XXI

 

Huyendo de sí mismo, y para ahogar con la constante presencia del otro, de Abel, en su espíritu, la triste conciencia enferma que se le presentaba, empezó a frecuentar una peña del Casino. Aquella conversación ligera le serviría como narcótico, o más bien se embriagaría con ella. ¿No hay quien se entrega a la bebida para ahogar en ella una pasión devastadora, para derretir en vino un amor frustrado? Pues él se entregaría a la conversación casinera, a oírla más que a tomar parte muy activa en ella, para ahogar también su pasión. Sólo que el remedio fue peor que la enfermedad.

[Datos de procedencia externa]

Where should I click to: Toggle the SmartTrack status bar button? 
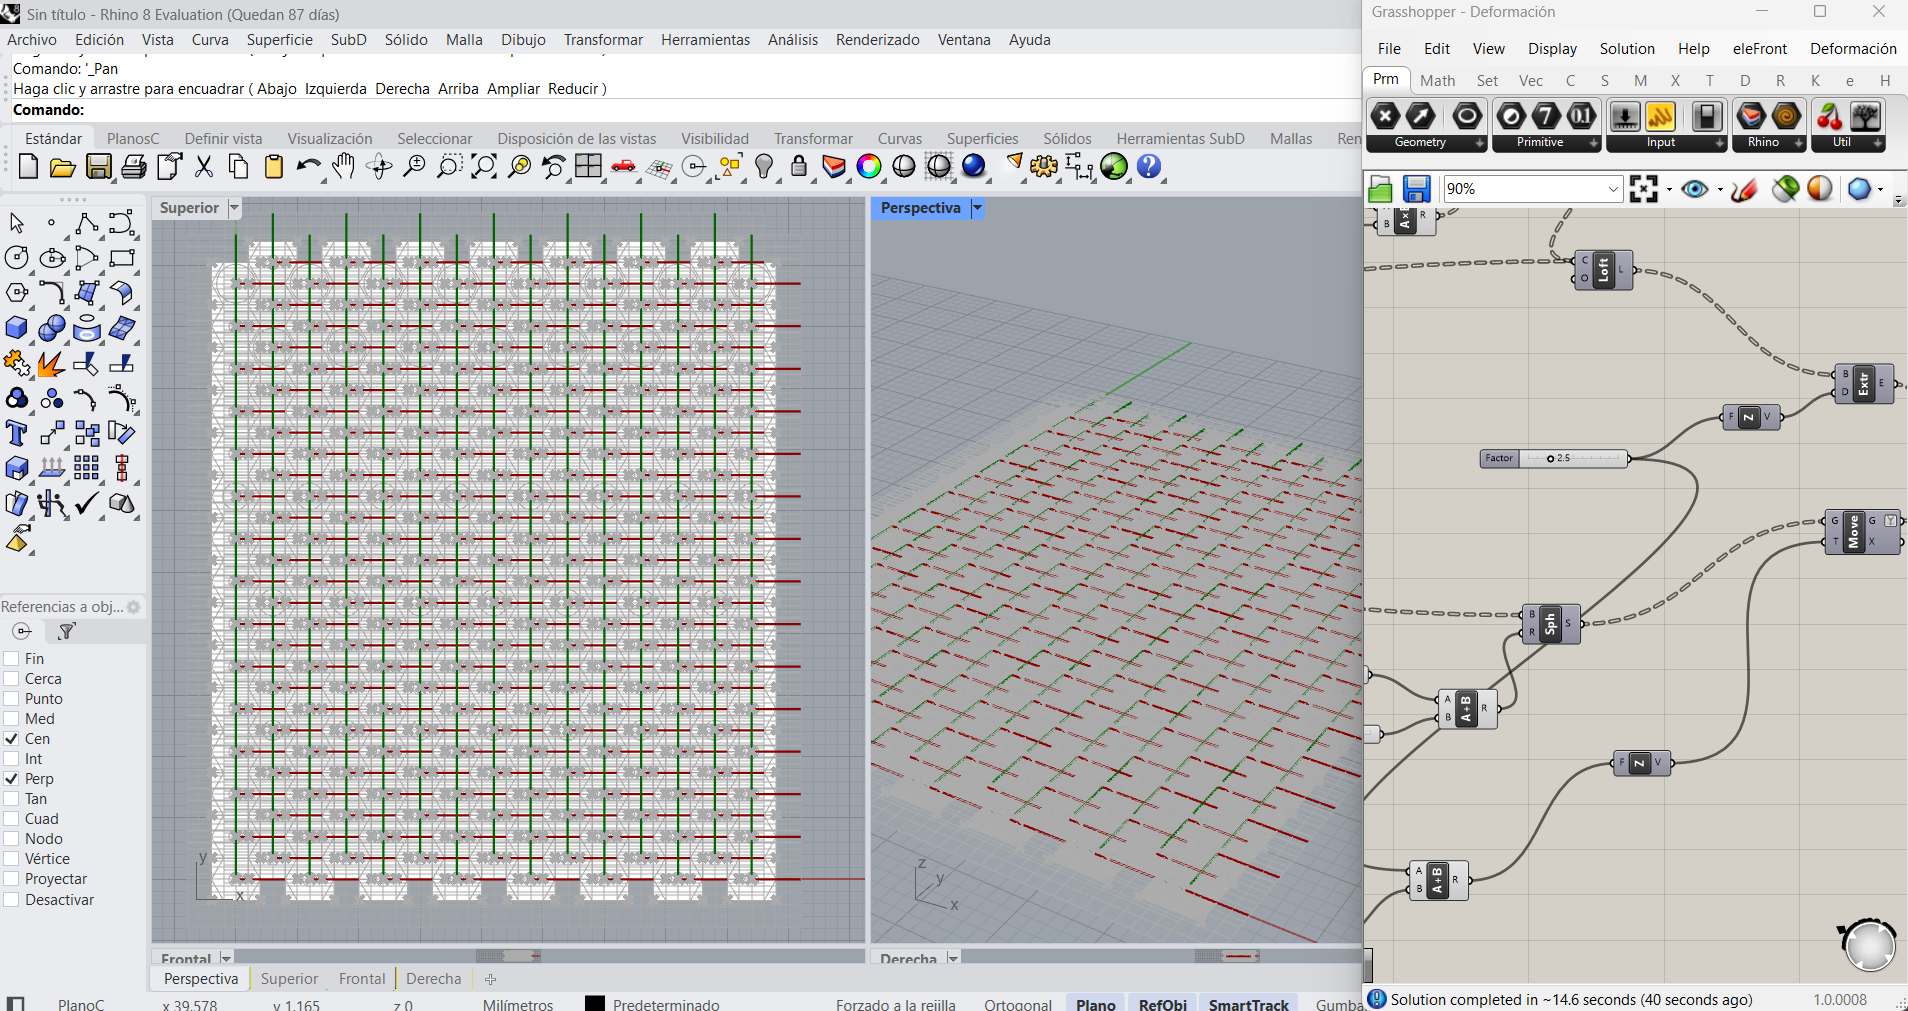[x=1248, y=1004]
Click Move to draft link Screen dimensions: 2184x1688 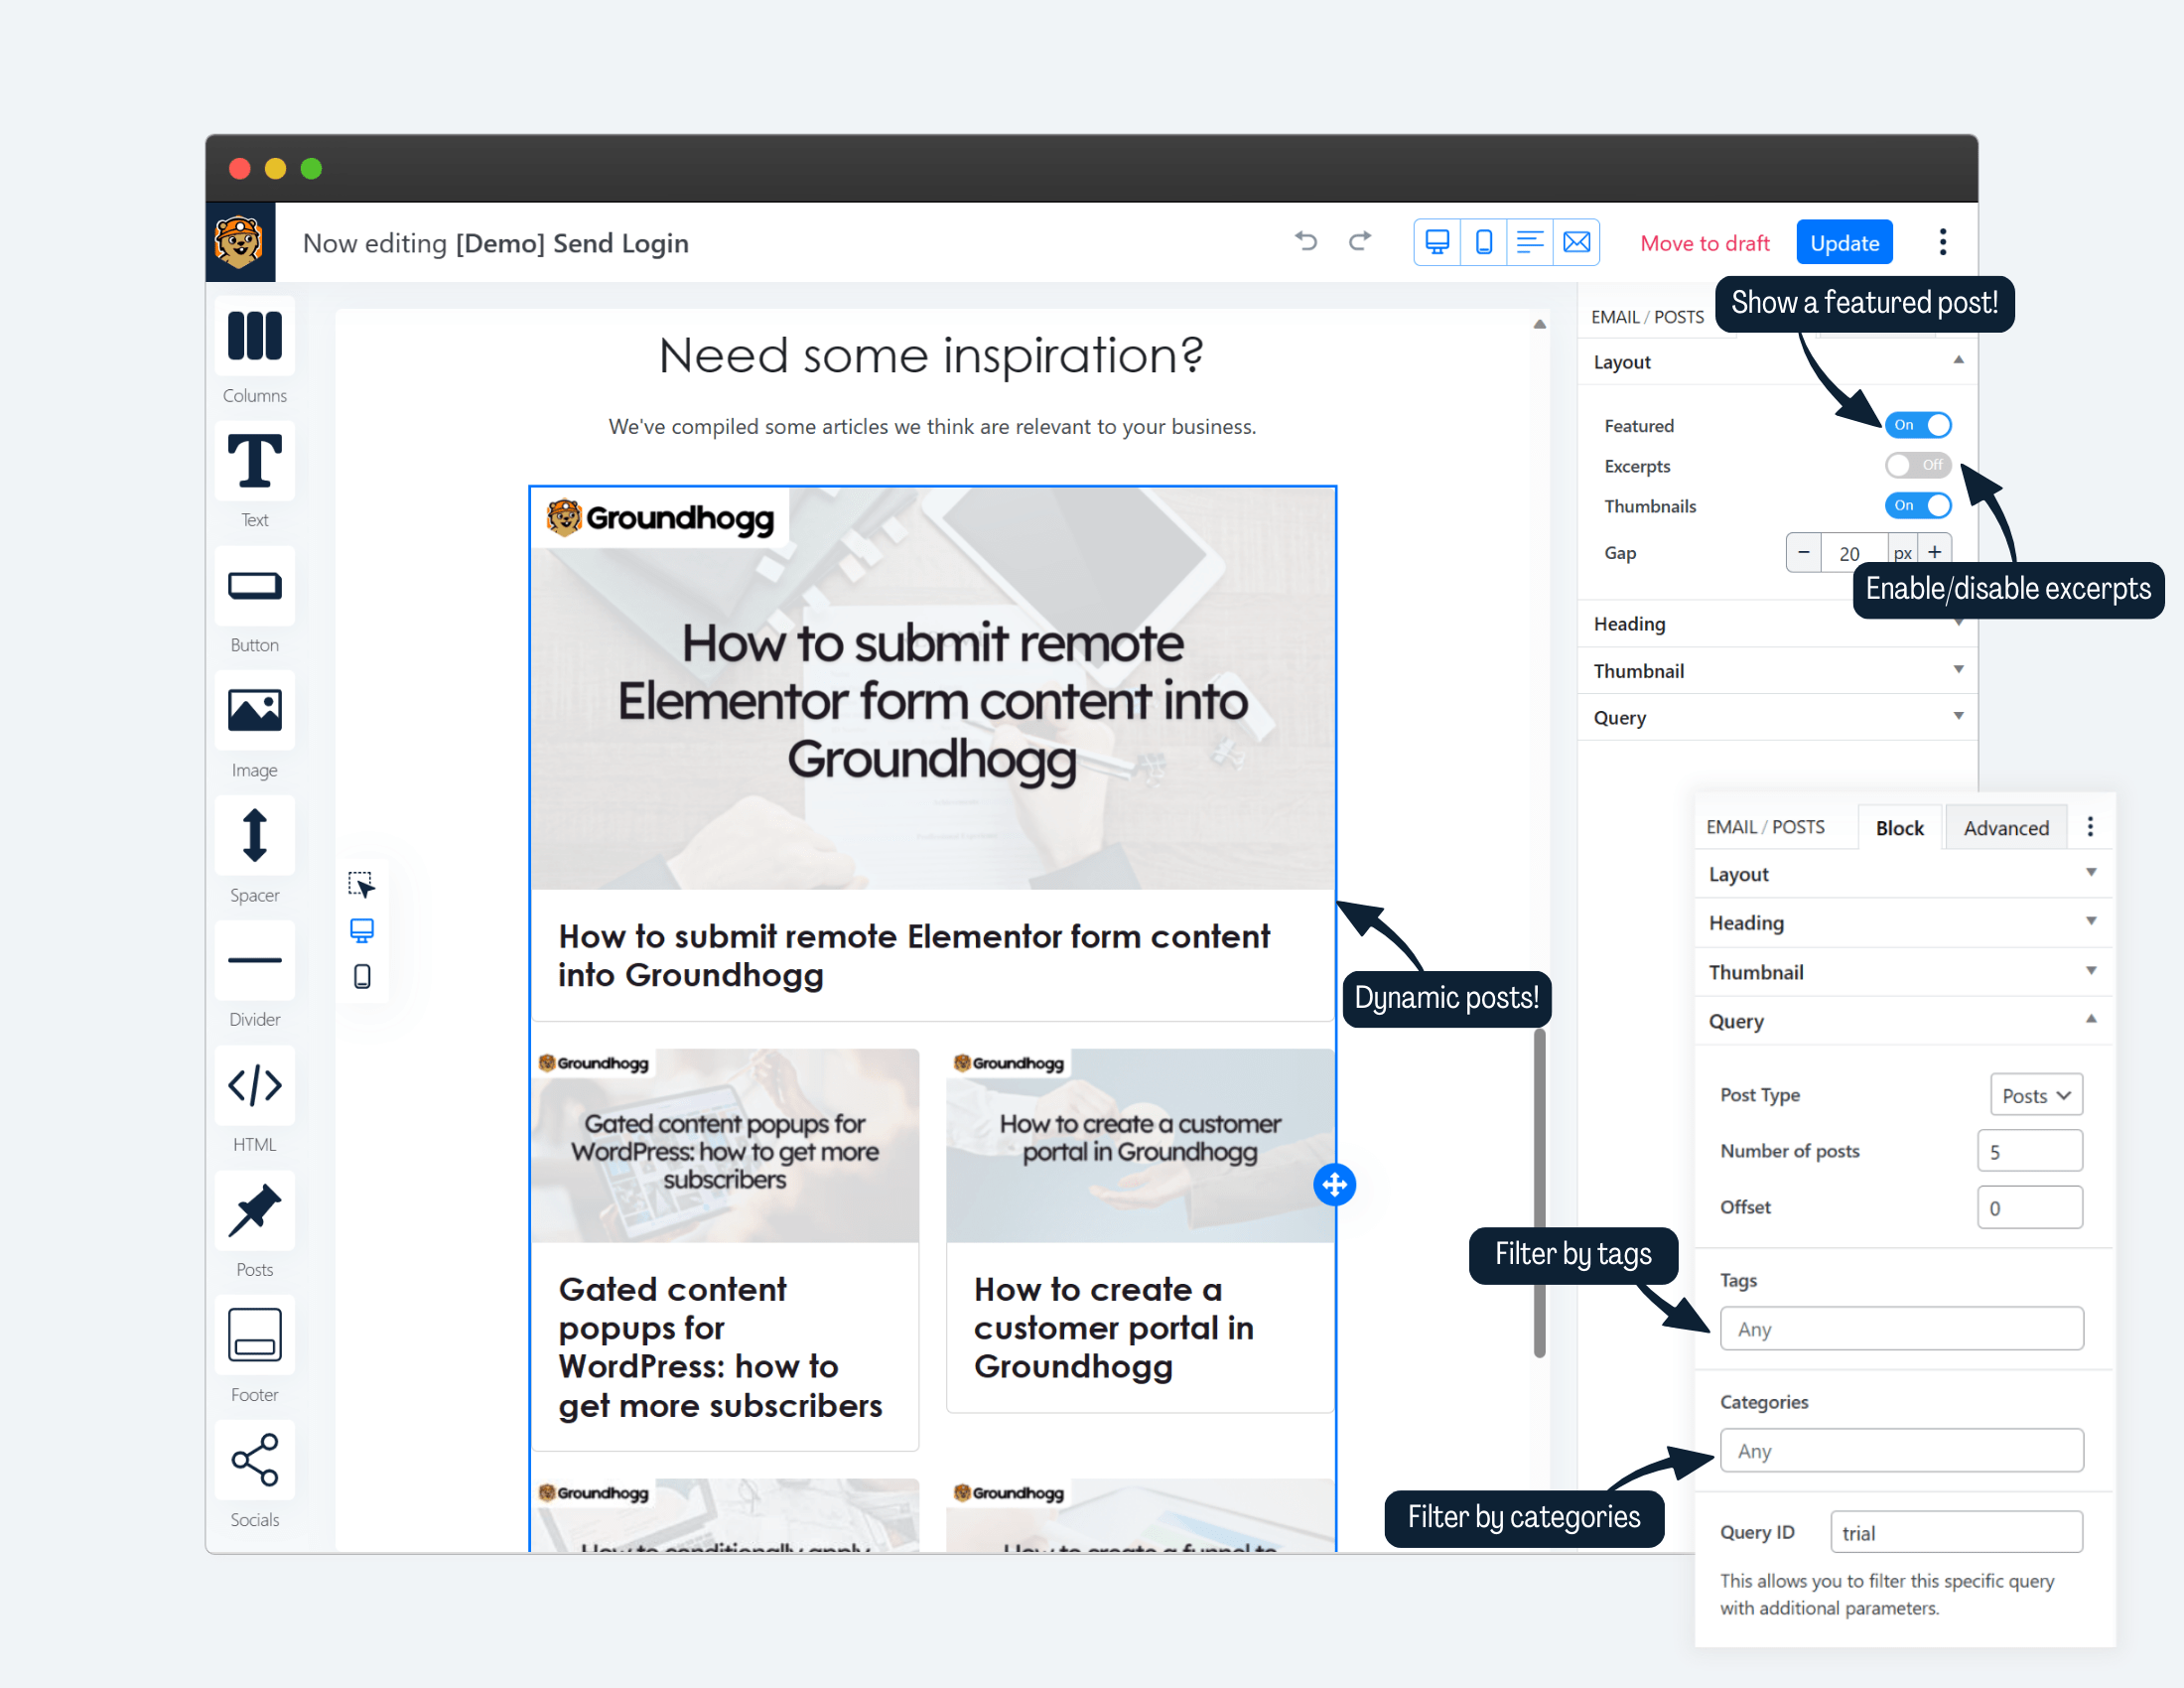(1705, 243)
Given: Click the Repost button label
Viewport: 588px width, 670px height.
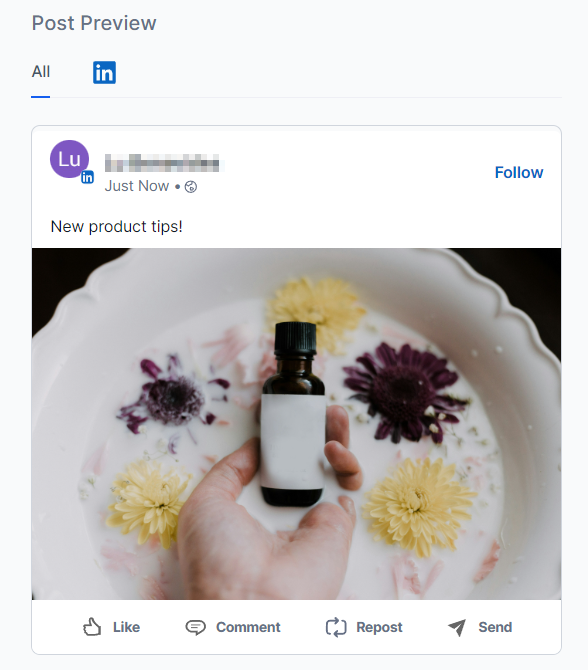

Iba siempre decidido a contenerse, a reír y bromear, a murmurar como por juego, a presentarse a modo de desinteresado espectador de la vida, bondadoso como un escéptico de profesión, atento a lo de que comprender es perdonar, y sin dejar traslucir el cáncer que le devoraba la voluntad. Pero el mal le salía por la boca, en las palabras, cuando menos lo esperaba, y percibían todos en ellas el hedor del mal. Y volvía a casa irritado contra sí mismo, reprochándose su cobardía y el poco dominio sobre sí y decidido a no volver más a la peña del Casino. «¡No -se decía-, no vuelvo, no debo volver; esto me empeora; me agrava; aquel ámbito es deletéreo; no se respira allí más que malas pasiones retenidas; no, no vuelvo; lo que yo necesito es soledad, soledad. Santa soledad!»

Y volvía.

Volvía por no poder sufrir la soledad. Pues en la soledad, jamás lograba estar solo, sino que siempre allí, el otro. ¡El otro! Llegó a sorprenderse en diálogo con él, tramando lo que el otro le decía. Y el otro, en estos diálogos solitaros, en estos monólogos dialogados, le decía cosas indiferentes o gratas, no le mostraba ningún rencor. «¡Por qué no me odia, Dios mío! -llegó a decirse-. ¿Por qué no me odia?»

Y se sorprendió un día a sí mismo a punto de pedir a Dios, en infame oración diabólica, que infiltrase en el alma de Abel odio a él, a Joaquín. Y otra vez: «¡Ah, si me envidiase... si me envidiase...!» Y a esta idea, que como fulgor lívido cruzó por las tinieblas de su espíritu de amargura, sintió un gozo como de derretimiento, un gozo que le hizo temblar hasta los tuétanos del alma, escalofriados. ¡Ser envidiado...! ¡Ser envidiado...!

«Mas ¿no es eso -se dijo luego- que me odio, que me envidio a mí mismo? ...» Fuese a la puerta, la cerró con llave, miró a todos lados, y al verse solo arrodillóse murmurando con lágrimas de las que escaldan en la voz: «Señor, Señor. ¡Tú me dijiste: ama a tu prójimo como a ti mismo! Y yo no amo al prójimo, no puedo amarle, porque no me amo, no sé amarme, no puedo amarme a mí mismo. ¿Qué has hecho de mí, Señor?»

Fue luego a coger la Biblia y la abrió por donde dice: «Y Jehová dijo a Caín: ¿dónde está Abel tu hermano?» Cerró lentamente el libro, murmurando: «¿Y dónde estoy yo?» Oyó entonces ruido fuera y se apresuró a abrir la puerta. «¡Papá, papaíto!», exclamó su hija al entrar. Aquella voz fresca pareció volverle a la luz. Besó a la muchacha y rozándole el oído con la boca le dijo bajo, muy bajito, para que no le oyera nadie: «¡Reza por tu padre, hija mía!»

-¡Padre! ¡Padre! -gimió la muchacha, echándole los brazos al cuello.

Ocultó la cabeza en el hombro de la hija y rompió a llorar.

-¿Qué te pasa, papá, estás enfermo?

-Sí, estoy enfermo. Pero no quieras saber más.